→ RECORDS SHOWN:
§
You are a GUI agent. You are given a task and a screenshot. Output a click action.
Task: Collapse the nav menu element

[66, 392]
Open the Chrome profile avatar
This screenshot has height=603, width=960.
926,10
§
→ WHAT IS EXPECTED: Rewrite the material above, replacing "nav menu" with "navigation menu" and leaving everything else unchanged.

→ RESPONSE FOR THIS EXERCISE:
You are a GUI agent. You are given a task and a screenshot. Output a click action.
Task: Collapse the navigation menu element

[66, 392]
Open the Chrome profile avatar
This screenshot has height=603, width=960.
926,10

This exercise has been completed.